> Problem statement: Can you reproduce the passage on Roosevelt's 1904 victory and his conservation plans word for word, in full?

The Wilderness Warrior - Douglas Brinkley [362]
IV
On November 8, 1904, Roosevelt won a decisive victory over Alton Parker, with 336 electoral votes to 140. The socialist Eugene V. Debs had run as a third-party but didn’t earn a single electoral vote. Roosevelt had earned the White House. This was, in fact, the largest plurality for a U.S. president up until that time. As for Congress, the Republicans swept both houses, picking up many new seats. It’s been estimated that about thirty of the freshman Republican legislators elected were ardent Rooseveltian conservationists. Because Roosevelt had publicly pledged that he would not run again in 1908 (a decision he came to regret), he was free to push forward his ideas on national forests, wildlife protection, western irrigation, and federal bird reservations. Ironically, Roosevelt’s premature pledge not to run again had the beneficial effect of letting him be more aggressive about creating forest reserves. He had learned something from the way President Cleveland had protected 21 million acres before leaving the White House in 1897. Responding to a congratulatory note from Owen Wister, Roosevelt bragged about his successes in irrigation and forestry, claiming he had the “college bred” men of the country on his side.55 With executive power and no more elections, Roosevelt was off to the races regarding conservation—he was determined to create a new environmental infrastructure for America, one that would become a triumph of twentieth-century policy and planning.

[Position data for words and items]
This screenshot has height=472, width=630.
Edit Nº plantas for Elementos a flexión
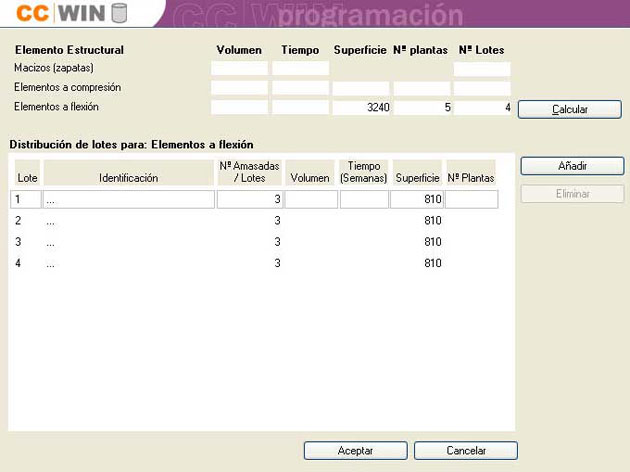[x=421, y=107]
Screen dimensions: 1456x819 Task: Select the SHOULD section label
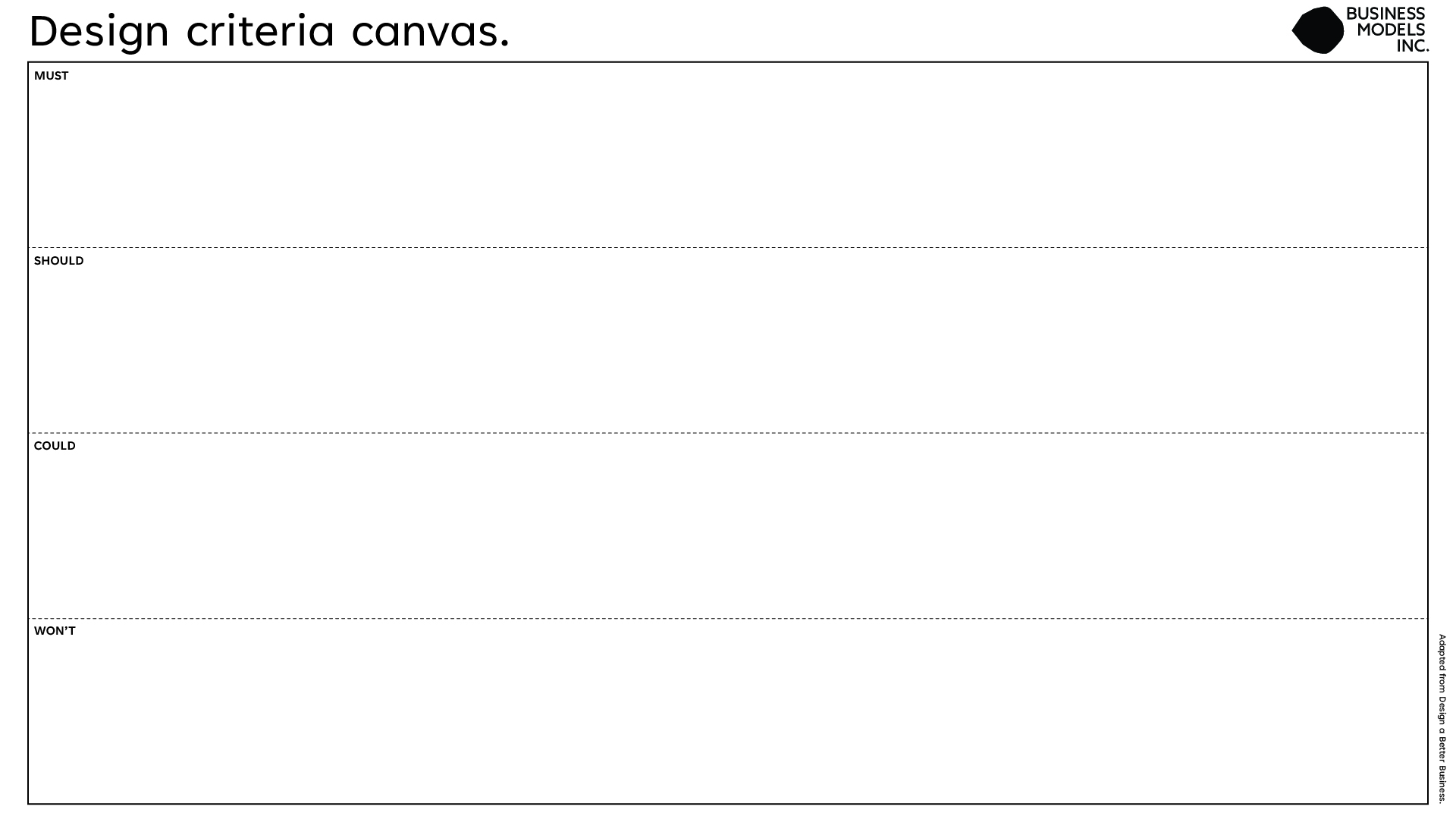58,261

...

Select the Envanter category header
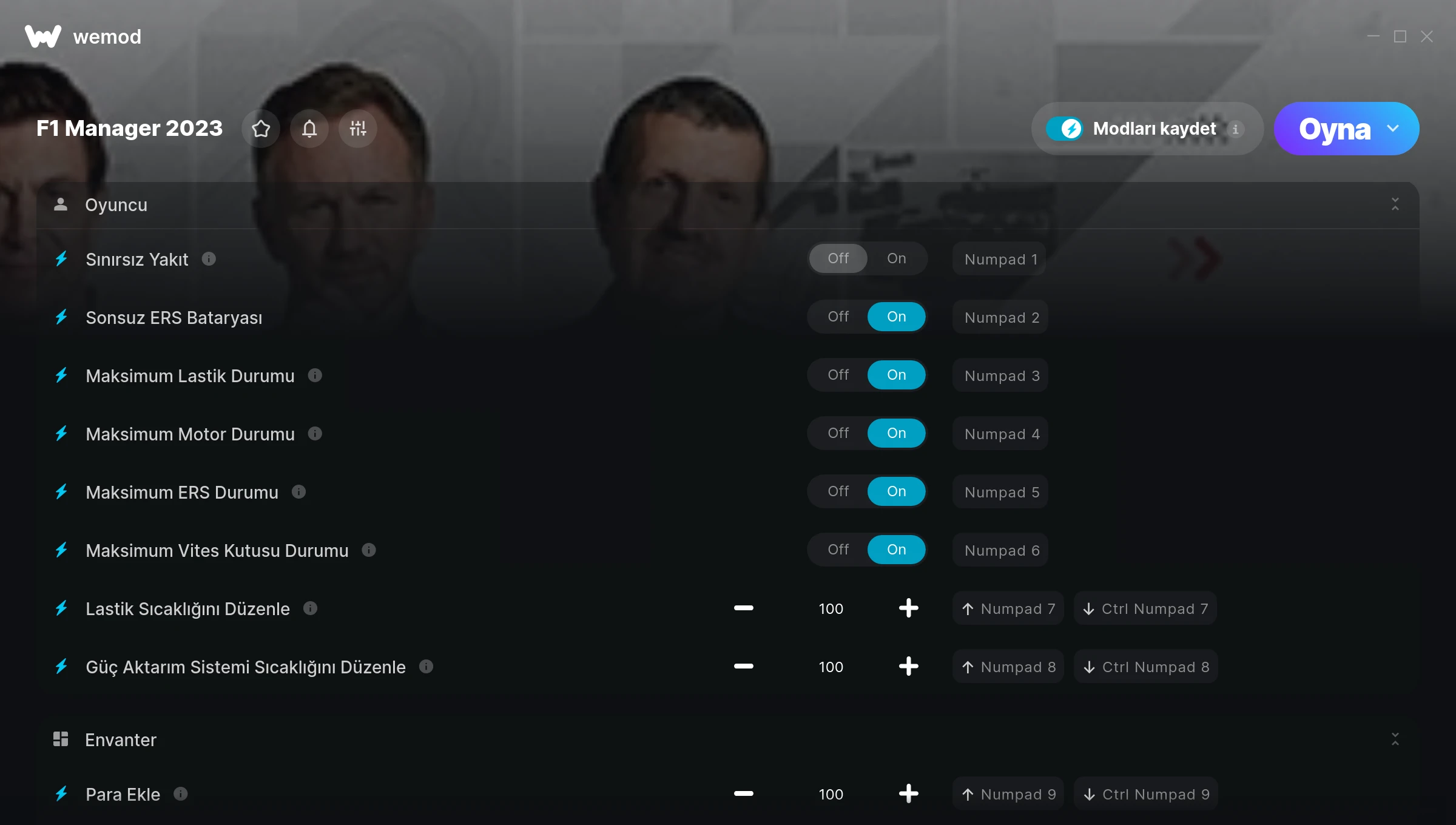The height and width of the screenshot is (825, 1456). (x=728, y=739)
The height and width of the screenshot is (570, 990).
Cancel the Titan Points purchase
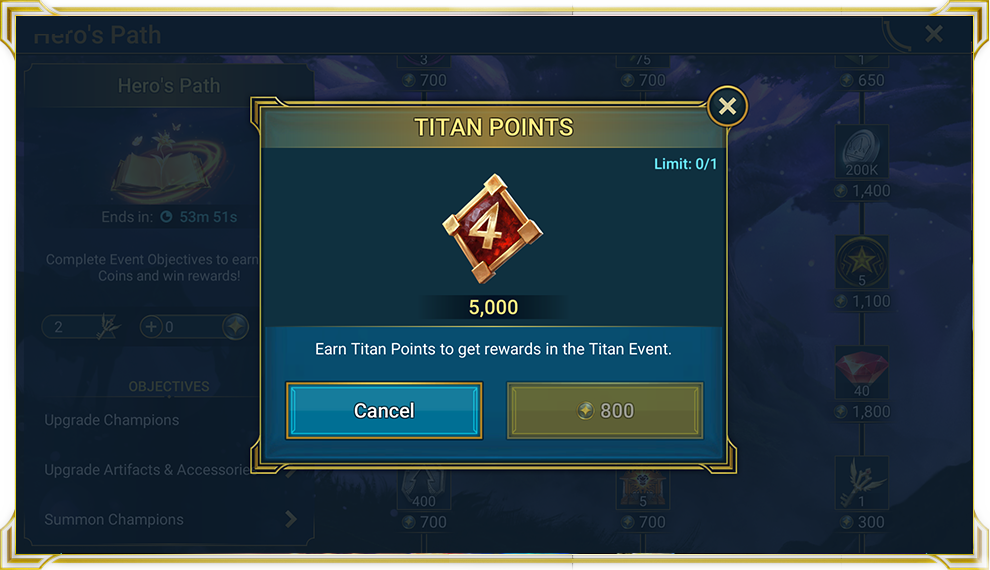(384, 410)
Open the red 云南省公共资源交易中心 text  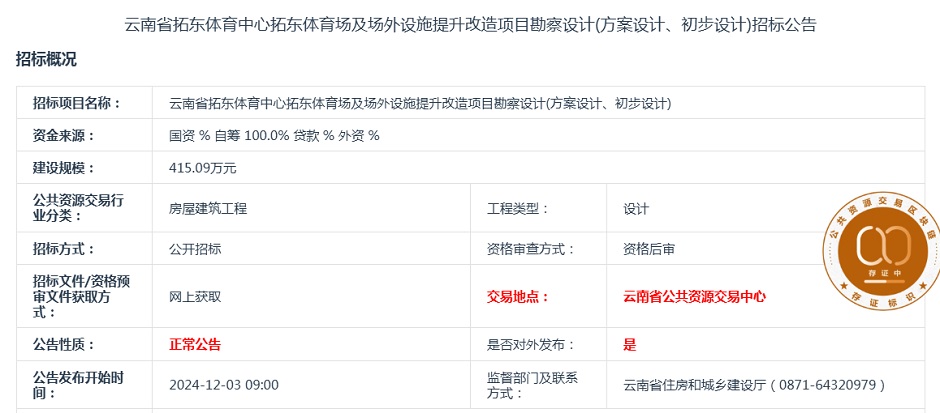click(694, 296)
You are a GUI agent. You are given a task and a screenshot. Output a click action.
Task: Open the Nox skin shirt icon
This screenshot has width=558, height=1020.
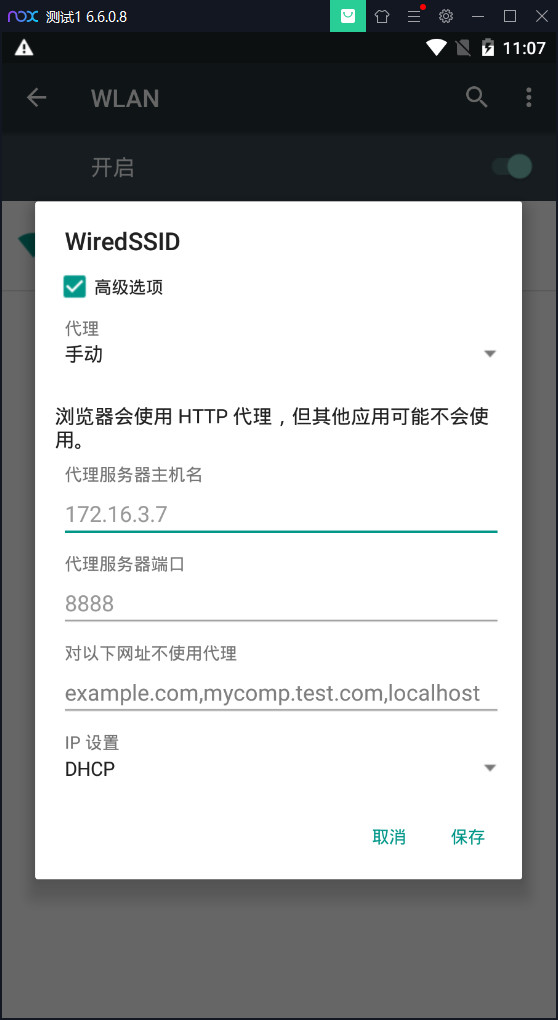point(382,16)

* * *

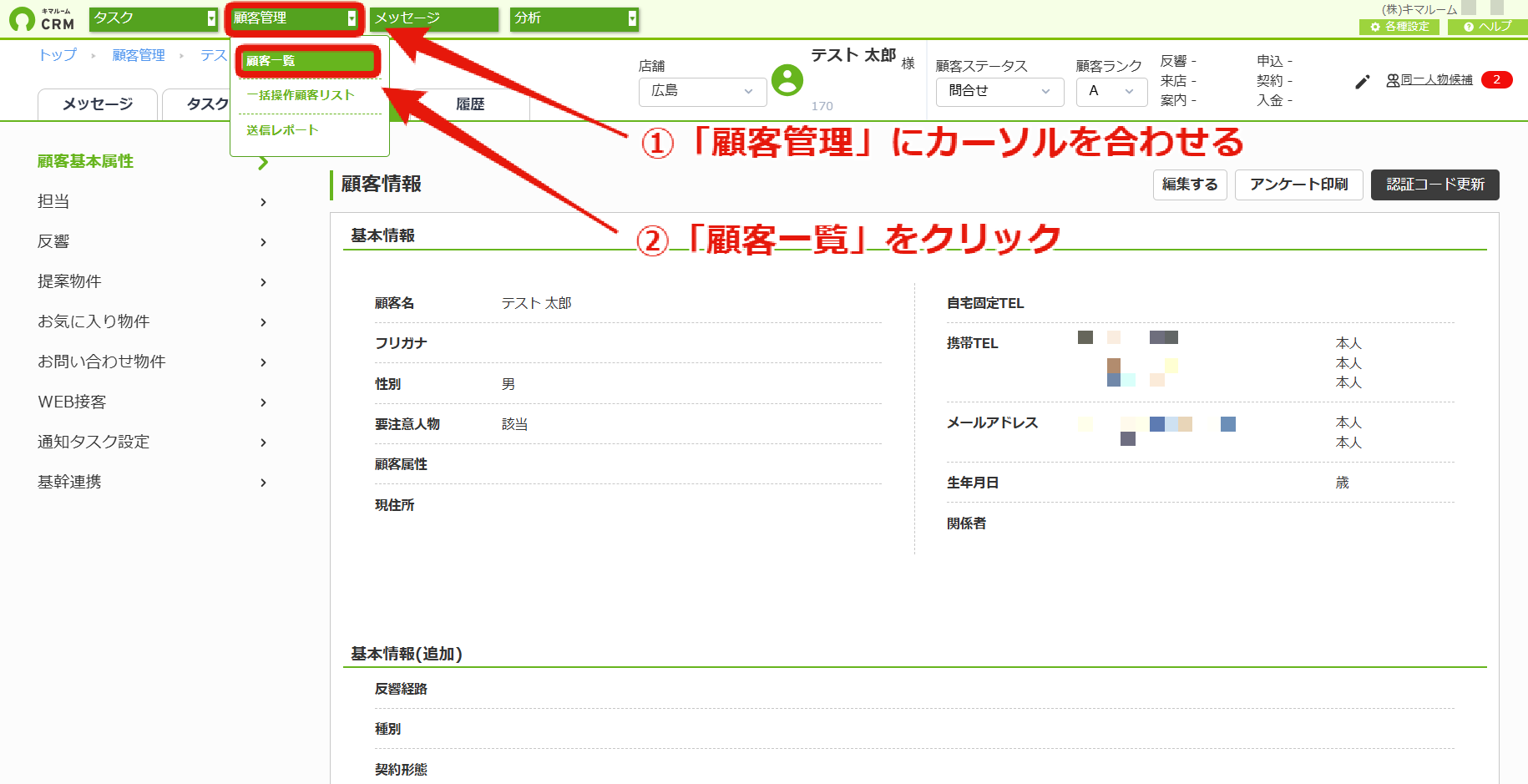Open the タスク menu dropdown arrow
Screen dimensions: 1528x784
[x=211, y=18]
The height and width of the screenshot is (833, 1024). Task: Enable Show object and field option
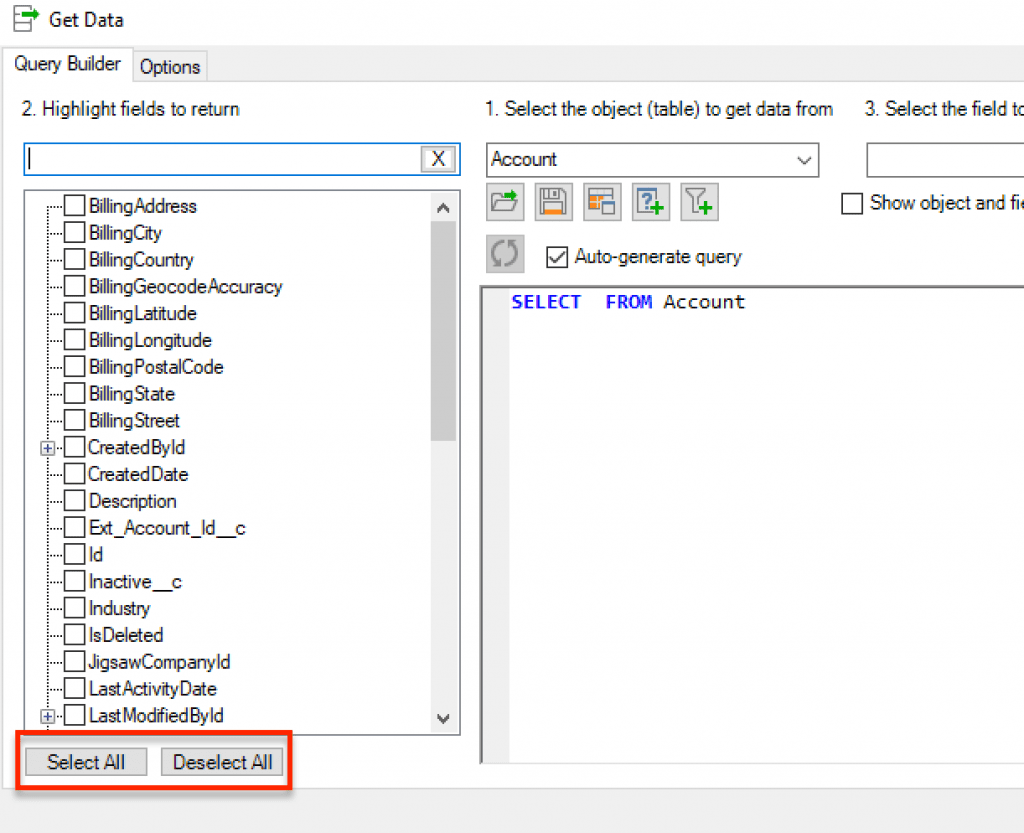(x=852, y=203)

> Complete response:
The Wilderness Warrior - Douglas Brinkley [362]
IV
On November 8, 1904, Roosevelt won a decisive victory over Alton Parker, with 336 electoral votes to 140. The socialist Eugene V. Debs had run as a third-party but didn’t earn a single electoral vote. Roosevelt had earned the White House. This was, in fact, the largest plurality for a U.S. president up until that time. As for Congress, the Republicans swept both houses, picking up many new seats. It’s been estimated that about thirty of the freshman Republican legislators elected were ardent Rooseveltian conservationists. Because Roosevelt had publicly pledged that he would not run again in 1908 (a decision he came to regret), he was free to push forward his ideas on national forests, wildlife protection, western irrigation, and federal bird reservations. Ironically, Roosevelt’s premature pledge not to run again had the beneficial effect of letting him be more aggressive about creating forest reserves. He had learned something from the way President Cleveland had protected 21 million acres before leaving the White House in 1897. Responding to a congratulatory note from Owen Wister, Roosevelt bragged about his successes in irrigation and forestry, claiming he had the “college bred” men of the country on his side.55 With executive power and no more elections, Roosevelt was off to the races regarding conservation—he was determined to create a new environmental infrastructure for America, one that would become a triumph of twentieth-century policy and planning.